Pour beaucoup il est considéré comme un des artisans clés du mouvement des Lumières qui bientôt fera entrer l’Europe dans la modernité.  Spinoza recrée les bases d’une croyance en harmonie avec les sciences, ce qui sera salvateur pour la confrontation du judaïsme avec le modernisme.
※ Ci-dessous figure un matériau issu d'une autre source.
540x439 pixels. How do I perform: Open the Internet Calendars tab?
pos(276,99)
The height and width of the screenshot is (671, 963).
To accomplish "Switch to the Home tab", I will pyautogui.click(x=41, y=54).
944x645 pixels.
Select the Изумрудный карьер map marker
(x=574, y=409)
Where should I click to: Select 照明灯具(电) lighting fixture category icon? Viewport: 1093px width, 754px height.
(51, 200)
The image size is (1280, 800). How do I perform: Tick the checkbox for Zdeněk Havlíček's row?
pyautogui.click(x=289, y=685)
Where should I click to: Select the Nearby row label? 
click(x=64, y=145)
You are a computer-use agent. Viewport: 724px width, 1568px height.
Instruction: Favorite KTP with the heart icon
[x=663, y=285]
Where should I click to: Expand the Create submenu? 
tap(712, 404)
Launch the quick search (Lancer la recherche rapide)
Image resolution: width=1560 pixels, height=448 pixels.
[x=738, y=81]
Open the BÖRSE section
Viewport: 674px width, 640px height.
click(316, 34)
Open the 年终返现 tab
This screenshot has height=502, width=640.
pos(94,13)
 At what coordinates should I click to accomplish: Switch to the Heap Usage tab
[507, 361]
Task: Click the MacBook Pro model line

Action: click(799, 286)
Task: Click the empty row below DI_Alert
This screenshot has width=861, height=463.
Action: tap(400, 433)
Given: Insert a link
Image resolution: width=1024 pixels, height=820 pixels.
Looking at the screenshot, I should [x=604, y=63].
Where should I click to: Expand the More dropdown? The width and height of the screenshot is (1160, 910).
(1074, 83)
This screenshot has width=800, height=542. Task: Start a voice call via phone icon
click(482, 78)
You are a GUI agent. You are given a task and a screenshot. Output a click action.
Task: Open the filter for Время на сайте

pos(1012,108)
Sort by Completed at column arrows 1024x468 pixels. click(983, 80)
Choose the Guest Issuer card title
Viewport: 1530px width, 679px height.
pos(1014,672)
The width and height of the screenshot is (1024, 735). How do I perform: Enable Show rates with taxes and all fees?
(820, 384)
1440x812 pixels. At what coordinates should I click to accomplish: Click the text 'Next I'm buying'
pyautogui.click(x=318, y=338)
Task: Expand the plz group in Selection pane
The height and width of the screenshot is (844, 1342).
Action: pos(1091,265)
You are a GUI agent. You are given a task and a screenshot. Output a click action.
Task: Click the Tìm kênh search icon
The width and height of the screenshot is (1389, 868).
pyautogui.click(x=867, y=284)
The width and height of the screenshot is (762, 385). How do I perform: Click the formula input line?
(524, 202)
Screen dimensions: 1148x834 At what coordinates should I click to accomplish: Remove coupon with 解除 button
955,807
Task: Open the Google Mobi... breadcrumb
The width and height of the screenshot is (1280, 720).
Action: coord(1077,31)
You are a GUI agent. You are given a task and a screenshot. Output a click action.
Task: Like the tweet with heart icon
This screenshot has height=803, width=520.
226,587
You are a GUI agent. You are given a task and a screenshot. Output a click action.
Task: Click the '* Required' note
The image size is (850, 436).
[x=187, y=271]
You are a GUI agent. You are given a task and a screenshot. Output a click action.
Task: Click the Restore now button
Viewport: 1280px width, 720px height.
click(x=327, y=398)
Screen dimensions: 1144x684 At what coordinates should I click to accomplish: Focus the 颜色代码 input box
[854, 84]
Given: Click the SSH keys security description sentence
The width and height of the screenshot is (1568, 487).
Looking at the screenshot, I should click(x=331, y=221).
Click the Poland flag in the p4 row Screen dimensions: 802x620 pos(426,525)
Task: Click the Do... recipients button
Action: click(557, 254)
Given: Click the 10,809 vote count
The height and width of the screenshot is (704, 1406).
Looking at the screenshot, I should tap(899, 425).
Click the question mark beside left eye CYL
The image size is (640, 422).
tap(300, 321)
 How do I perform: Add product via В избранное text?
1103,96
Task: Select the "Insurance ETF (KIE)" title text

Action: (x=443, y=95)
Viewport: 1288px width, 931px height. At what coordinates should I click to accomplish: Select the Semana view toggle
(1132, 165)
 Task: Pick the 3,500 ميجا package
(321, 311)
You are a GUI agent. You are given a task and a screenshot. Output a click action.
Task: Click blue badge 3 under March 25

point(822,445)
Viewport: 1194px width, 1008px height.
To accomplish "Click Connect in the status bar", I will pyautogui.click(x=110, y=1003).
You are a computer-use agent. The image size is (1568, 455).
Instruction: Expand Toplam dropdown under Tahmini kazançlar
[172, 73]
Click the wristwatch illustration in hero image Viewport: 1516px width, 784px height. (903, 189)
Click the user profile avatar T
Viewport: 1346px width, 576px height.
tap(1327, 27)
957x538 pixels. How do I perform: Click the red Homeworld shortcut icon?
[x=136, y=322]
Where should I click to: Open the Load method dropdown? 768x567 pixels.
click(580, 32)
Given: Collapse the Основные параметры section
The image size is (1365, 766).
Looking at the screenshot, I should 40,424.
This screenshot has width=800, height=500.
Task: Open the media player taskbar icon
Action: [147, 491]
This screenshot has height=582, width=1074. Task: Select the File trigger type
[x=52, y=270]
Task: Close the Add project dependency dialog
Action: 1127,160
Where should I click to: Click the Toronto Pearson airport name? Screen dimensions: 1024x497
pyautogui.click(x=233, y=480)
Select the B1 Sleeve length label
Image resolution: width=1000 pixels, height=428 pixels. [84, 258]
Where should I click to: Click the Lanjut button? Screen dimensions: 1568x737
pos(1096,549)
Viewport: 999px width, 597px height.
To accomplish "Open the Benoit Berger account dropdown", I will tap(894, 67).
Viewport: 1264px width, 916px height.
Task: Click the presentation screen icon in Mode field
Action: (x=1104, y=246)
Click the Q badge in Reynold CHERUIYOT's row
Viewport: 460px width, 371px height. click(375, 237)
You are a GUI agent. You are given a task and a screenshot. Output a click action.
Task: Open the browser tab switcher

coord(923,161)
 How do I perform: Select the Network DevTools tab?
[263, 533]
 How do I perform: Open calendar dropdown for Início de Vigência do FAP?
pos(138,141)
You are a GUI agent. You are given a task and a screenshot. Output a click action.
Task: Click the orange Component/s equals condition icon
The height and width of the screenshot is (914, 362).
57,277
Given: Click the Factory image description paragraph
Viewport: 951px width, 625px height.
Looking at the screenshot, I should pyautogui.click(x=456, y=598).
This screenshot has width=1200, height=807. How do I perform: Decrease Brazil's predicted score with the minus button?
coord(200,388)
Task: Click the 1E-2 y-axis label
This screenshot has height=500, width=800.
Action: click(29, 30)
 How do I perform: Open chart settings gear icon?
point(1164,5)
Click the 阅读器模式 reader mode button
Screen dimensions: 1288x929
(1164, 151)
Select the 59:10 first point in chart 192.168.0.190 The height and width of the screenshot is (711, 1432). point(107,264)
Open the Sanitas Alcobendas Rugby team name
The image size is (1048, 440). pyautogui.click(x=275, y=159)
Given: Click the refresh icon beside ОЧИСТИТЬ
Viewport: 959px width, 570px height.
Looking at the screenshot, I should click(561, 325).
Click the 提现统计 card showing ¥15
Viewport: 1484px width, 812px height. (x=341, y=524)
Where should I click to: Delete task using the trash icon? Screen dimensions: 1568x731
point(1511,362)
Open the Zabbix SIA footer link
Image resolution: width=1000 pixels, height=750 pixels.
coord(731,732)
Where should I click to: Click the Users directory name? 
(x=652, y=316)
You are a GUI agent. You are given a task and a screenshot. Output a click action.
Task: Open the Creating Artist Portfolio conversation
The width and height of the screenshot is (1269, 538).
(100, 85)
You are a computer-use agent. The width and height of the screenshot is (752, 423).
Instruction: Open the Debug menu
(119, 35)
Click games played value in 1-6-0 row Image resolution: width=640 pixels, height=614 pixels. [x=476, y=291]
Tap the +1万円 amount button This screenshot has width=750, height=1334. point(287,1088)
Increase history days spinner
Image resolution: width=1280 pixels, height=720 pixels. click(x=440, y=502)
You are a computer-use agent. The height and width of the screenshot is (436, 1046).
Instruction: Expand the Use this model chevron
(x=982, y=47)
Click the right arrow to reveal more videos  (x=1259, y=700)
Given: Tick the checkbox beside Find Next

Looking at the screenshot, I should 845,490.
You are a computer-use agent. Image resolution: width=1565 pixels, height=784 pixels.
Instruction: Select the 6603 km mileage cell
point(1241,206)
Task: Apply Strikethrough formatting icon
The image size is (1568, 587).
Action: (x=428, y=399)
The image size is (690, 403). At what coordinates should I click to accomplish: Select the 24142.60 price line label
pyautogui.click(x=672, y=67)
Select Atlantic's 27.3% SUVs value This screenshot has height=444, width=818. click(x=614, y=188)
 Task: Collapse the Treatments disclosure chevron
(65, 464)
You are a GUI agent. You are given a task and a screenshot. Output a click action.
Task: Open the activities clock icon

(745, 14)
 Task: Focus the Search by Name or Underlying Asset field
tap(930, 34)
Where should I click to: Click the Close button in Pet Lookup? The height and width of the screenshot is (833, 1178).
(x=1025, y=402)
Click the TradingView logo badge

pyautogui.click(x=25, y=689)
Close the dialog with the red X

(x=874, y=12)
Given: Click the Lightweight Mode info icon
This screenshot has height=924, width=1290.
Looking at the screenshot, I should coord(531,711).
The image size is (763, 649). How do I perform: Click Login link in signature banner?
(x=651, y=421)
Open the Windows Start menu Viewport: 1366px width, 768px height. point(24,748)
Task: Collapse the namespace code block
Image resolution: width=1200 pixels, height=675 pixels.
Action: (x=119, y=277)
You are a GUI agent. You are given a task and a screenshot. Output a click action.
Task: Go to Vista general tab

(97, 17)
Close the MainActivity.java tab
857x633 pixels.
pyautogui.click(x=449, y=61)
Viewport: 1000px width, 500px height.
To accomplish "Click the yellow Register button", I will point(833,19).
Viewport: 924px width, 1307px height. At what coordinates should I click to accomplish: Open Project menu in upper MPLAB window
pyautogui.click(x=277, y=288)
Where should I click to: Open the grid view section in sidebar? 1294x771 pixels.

Bien que beaucoup ont considéré qu’il prônait l’athéisme, de nombreux écrits de Spinoza montrent que la foi de Spinoza est réelle même si elle ne s’exprime pas de façon « orthodoxe ». Ainsi dans « L’Éthique » :

  • Première partie : De Dieu. Proposition XI [5]: Dieu, c’est-à-dire une substance constituée par une infinité d’attributs dont chacun exprime une essence éternelle et infinie, existe nécessairement.

Et également :

  • Quatrième partie : De la servitude de l’homme. Proposition XXVIII[6]: Le bien suprême de l’Âme est la connaissance de Dieu et la suprême vertu de l’Âme de connaître Dieu.
  • Cinquième partie : De la liberté de l’homme. Proposition XVI[7]: Cet amour envers Dieu doit tenir la plus grande place.

Tout en adoptant une réflexion philosophique originale qui tracera la voie aux principaux courants philosophiques modernes, les conclusions de Spinoza ne sont pas antinomiques à celles de l’orthodoxie juive :

  • Le Chapitre[8] XIV du « Traité théologico-politique » définit la foi par une soumission ou l’obéissance à Dieu. Mais ce qui est plus intéressant dans notre contexte n’est autre que la remarque de l’auteur sur les dogmes de la foi universelle : ceux-ci ne doivent pas être vrais, mais nécessaires, car aucun de ces dogmes ne contient de vérité philosophique parfaite sur ce qu’il énonce, mais doit renforcer l’obéissance. Voici les points mis en avant par Spinoza : Dieu existe, il est unique, il est partout, il a un pouvoir suprême sur tout : le culte de Dieu consiste en la pratique de la justice et de la charité.

Pour mesurer l’héritage que Spinoza a laissé au monde moderne, intéressons-nous à Einstein.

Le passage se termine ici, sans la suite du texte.